Copy out the listing below line for line, with no changes.

BEGIN

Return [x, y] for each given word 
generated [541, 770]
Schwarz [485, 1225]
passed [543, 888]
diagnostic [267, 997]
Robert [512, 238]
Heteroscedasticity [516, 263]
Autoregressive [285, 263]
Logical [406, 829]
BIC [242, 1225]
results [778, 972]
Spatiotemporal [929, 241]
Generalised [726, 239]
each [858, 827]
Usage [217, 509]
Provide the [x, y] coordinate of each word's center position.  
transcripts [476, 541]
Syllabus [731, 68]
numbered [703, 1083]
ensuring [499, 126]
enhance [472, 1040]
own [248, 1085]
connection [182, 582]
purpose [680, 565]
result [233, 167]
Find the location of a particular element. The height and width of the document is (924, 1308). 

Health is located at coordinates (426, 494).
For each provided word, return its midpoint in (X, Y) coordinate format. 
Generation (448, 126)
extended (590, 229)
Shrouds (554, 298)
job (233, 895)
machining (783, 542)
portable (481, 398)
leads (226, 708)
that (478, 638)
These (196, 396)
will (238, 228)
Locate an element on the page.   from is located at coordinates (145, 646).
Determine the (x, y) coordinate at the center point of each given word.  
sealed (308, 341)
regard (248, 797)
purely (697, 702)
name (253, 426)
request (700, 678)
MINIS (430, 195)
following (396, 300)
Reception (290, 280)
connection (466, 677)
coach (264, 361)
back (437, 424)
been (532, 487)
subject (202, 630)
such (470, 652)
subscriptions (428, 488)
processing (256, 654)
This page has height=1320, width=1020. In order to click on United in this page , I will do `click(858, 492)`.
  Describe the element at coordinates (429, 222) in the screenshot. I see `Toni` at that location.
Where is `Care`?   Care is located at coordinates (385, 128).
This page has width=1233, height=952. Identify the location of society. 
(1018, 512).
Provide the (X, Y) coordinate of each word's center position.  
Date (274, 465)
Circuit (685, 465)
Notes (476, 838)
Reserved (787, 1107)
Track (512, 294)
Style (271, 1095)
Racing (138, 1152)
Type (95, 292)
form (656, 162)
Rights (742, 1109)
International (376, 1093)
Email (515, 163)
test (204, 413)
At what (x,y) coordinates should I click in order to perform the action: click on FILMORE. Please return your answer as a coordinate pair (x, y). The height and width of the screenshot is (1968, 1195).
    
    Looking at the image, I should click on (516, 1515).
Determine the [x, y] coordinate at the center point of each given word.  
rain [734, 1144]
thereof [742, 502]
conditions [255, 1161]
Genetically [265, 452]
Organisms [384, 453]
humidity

END

## Answer to this task
Return [x, y] for each given word 
generated [541, 770]
Schwarz [485, 1225]
passed [543, 888]
diagnostic [267, 997]
Robert [512, 238]
Heteroscedasticity [516, 263]
Autoregressive [285, 263]
Logical [406, 829]
BIC [242, 1225]
results [778, 972]
Spatiotemporal [929, 241]
Generalised [726, 239]
each [858, 827]
Usage [217, 509]
Provide the [x, y] coordinate of each word's center position.  
transcripts [476, 541]
Syllabus [731, 68]
numbered [703, 1083]
ensuring [499, 126]
enhance [472, 1040]
own [248, 1085]
connection [182, 582]
purpose [680, 565]
result [233, 167]
Find the location of a particular element. The height and width of the document is (924, 1308). 

Health is located at coordinates (426, 494).
For each provided word, return its midpoint in (X, Y) coordinate format. 
Generation (448, 126)
extended (590, 229)
Shrouds (554, 298)
job (233, 895)
machining (783, 542)
portable (481, 398)
leads (226, 708)
that (478, 638)
These (196, 396)
will (238, 228)
Locate an element on the page.   from is located at coordinates (145, 646).
Determine the (x, y) coordinate at the center point of each given word.  
sealed (308, 341)
regard (248, 797)
purely (697, 702)
name (253, 426)
request (700, 678)
MINIS (430, 195)
following (396, 300)
Reception (290, 280)
connection (466, 677)
coach (264, 361)
back (437, 424)
been (532, 487)
subject (202, 630)
such (470, 652)
subscriptions (428, 488)
processing (256, 654)
This page has height=1320, width=1020. In order to click on United in this page , I will do `click(858, 492)`.
  Describe the element at coordinates (429, 222) in the screenshot. I see `Toni` at that location.
Where is `Care`?   Care is located at coordinates (385, 128).
This page has width=1233, height=952. Identify the location of society. 
(1018, 512).
Provide the (X, Y) coordinate of each word's center position.  
Date (274, 465)
Circuit (685, 465)
Notes (476, 838)
Reserved (787, 1107)
Track (512, 294)
Style (271, 1095)
Racing (138, 1152)
Type (95, 292)
form (656, 162)
Rights (742, 1109)
International (376, 1093)
Email (515, 163)
test (204, 413)
At what (x,y) coordinates should I click in order to perform the action: click on FILMORE. Please return your answer as a coordinate pair (x, y). The height and width of the screenshot is (1968, 1195).
    
    Looking at the image, I should click on (516, 1515).
Determine the [x, y] coordinate at the center point of each given word.  
rain [734, 1144]
thereof [742, 502]
conditions [255, 1161]
Genetically [265, 452]
Organisms [384, 453]
humidity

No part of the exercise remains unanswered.